Sales of new private homes appeared to have ended last year with a whimper, with December's number half that of November.
But there was some reason to cheer as the full-year tally of 7,529 was 2.9 per cent up on 2014's figures.
The relatively buoyant sales, which came despite developers launching fewer units last year compared with 2014, point to a possible return of buyer interest.
December's numbers are very telling. Developers sold 384 new private homes last month - down from 759 in November, which was boosted by the launch of The Poiz Residences that month. Yet, this was much higher than the meagre 230 sales in December 2014.

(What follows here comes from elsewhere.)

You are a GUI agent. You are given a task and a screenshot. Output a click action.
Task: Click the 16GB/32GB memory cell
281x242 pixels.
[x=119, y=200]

"Both (Decembers) are similar in that they had no new launches, but the difference of 67 per cent is unmistakable - people are coming back into the market," said Mr Alan Cheong, Savills Singapore's research head. One source of demand could be from people who have been sitting on the sidelines for the past two years, but found prices have not fallen by much and are losing patience, he said.
Last year's new sales tally was resilient even as developers launched 7,063 homes, 8.2 per cent fewer than in 2014, noted Ms Christine Li, Cushman & Wakefield's director of research.
December's numbers are very telling. Developers sold 384 new private homes last month... much higher than the meagre 230 in December 2014.
"This seems to suggest that demand has stabilised and normalised from the 10,000 to 12,000 units a year two years back to the current 7,000 units a year."
While last year's sales were still a far cry from 2013, when 14,948 new homes changed hands, there still appears to be underlying demand for homes. This could also be from buyers who are reinvesting capital gains from previous purchases, or even buyers preferring to invest here rather than overseas, said Ms Li. The value of overseas property purchases by Singaporeans fell from $1.1 billion in the first half of 2014 to $400 million in the first half of last year.
The volatile stock market may also have encouraged investors to buy real estate, she added.
Some developers have trimmed prices, contributing to the uptake. For example, units at The Trilinq were sold at $1,545 per sq ft (psf) when launched in the first quarter of 2013 but it moved 20 units at a median price of $1,329 psf in the fourth quarter of last year.
Experts said that while cooling measures, rising interest rates and a continued reduction in new sites sold will keep a lid on new home sales for this year, the extent of the economic slowdown will be the determining factor.
"A moderate slowdown may not affect demand significantly and it is possible for 2016 new sales to improve to 7,500 to 8,500 units, with lower prices drawing more buyers into the market," said Mr Ong Teck Hui, JLL national research director. "On the other hand, a more severe economic slowdown would spark caution among buyers, reduce demand and lead to lower market activity than in 2015."